Text passage:
● ● ●

The Misconception That's Getting Companies Fined
When CERT-In issued its April 2022 cybersecurity directive, it triggered a wave of procurement calls for VAPT reports. Security vendors — and frankly a lot of compliance consultants — implied that VAPT was what CERT-In was requiring. It is not. Understanding the distinction matters because companies that bought VAPT reports and called it done may still be non-compliant, while companies that dismissed the directive as "just a VAPT requirement" never addressed the actual obligations.
This article explains exactly what the directive requires, what it does not require, and where VAPT fits in a compliant posture.
What the April 2022 Directive Actually Says
The Ministry of Electronics & Information Technology (MeitY) directed CERT-In to issue mandatory directions under Section 70B(6) of the IT Act 2000. The resulting direction — CERT-In Direction No. 20(3)/2022 — was published on 28 April 2022 and came into effect 60 days later.
The Six Core Obligations
1. Synchronise clocks with Indian Standard Time (IST) Every ICT system — servers, workstations, network devices, cloud instances — must synchronise to NTP servers at the National Informatics Centre (NIC) or NPL. This sounds trivial, but mismatched timestamps between your application logs and your firewall logs make forensic investigation impossible. Penalty-triggering scenarios: you report an incident but CERT-In's forensic team finds your timestamps don't match any known attack timeline.

● ● ●

Recorded data:
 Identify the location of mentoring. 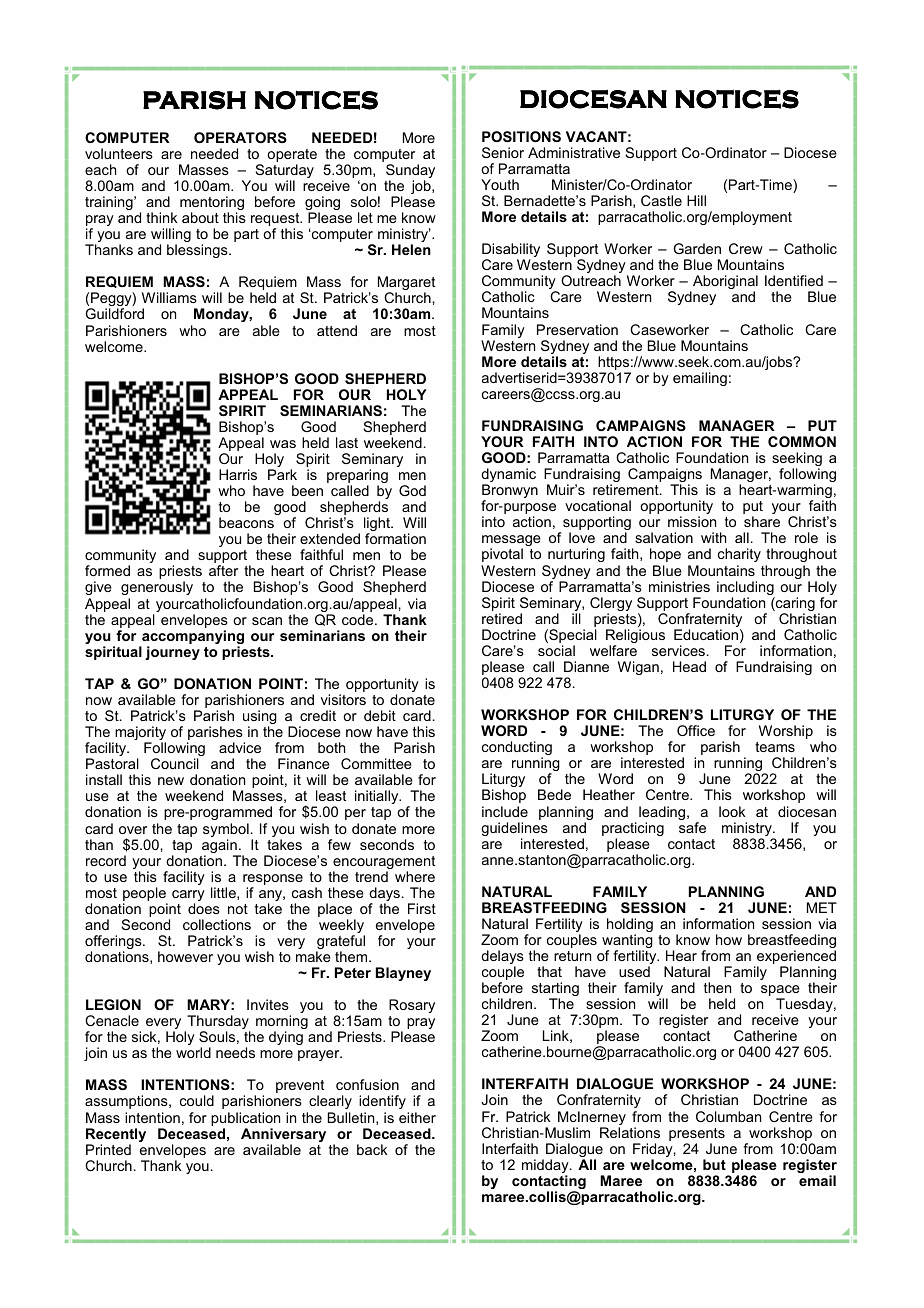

● ● ●

Pick up the article on the April 2022 CERT-In cybersecurity directive after its final sentence and continue it.

2. Mandatory incident reporting within 6 hours This is the operative clause. If you experience any of the 28 listed incident types, you must report to CERT-In within 6 hours of detection — not 6 hours of becoming certain it was an incident, 6 hours of detection. The 28 categories include:
- Targeted scanning of critical networks
- Compromise of critical systems
- Website defacement
- Malware propagation
- Unauthorised access to IT systems
- Data breach or theft
- Attacks on internet infrastructure
- Phishing and fraudulent websites
- DDoS attacks
- Cryptomining / cryptojacking
- Ransomware attacks
4. Maintain ICT system logs for 180 days All logs must be retained for a minimum of 180 days within Indian jurisdiction. If you use a foreign SIEM or cloud logging service, logs must be mirrored to India. This covers: server logs, application logs, network device logs, firewall logs, and VPN logs.
5. Virtual Asset Service Providers (VASPs) must maintain KYC records for 5 years Specifically applicable to crypto exchanges, wallet providers, and custodians. Customer identity records, transaction logs, and financial records must be retained for 5 years.
6. Virtualisation and cloud providers must provide subscriber information on request If you are a cloud, VPN, or hosting provider, you must be able to produce subscriber information on a CERT-In request within the timeframe specified in the request.
So Why Does Everyone Talk About VAPT?
VAPT comes into the CERT-In picture in three legitimate ways:
1. Vulnerability Disclosure Policy (VDP) recommendations CERT-In has separately recommended (not mandated) that organisations maintain a VDP — a published process for security researchers to report vulnerabilities. Running regular VAPT scans is the natural complement: if you're encouraging responsible disclosure, you should also be proactively finding your own vulnerabilities.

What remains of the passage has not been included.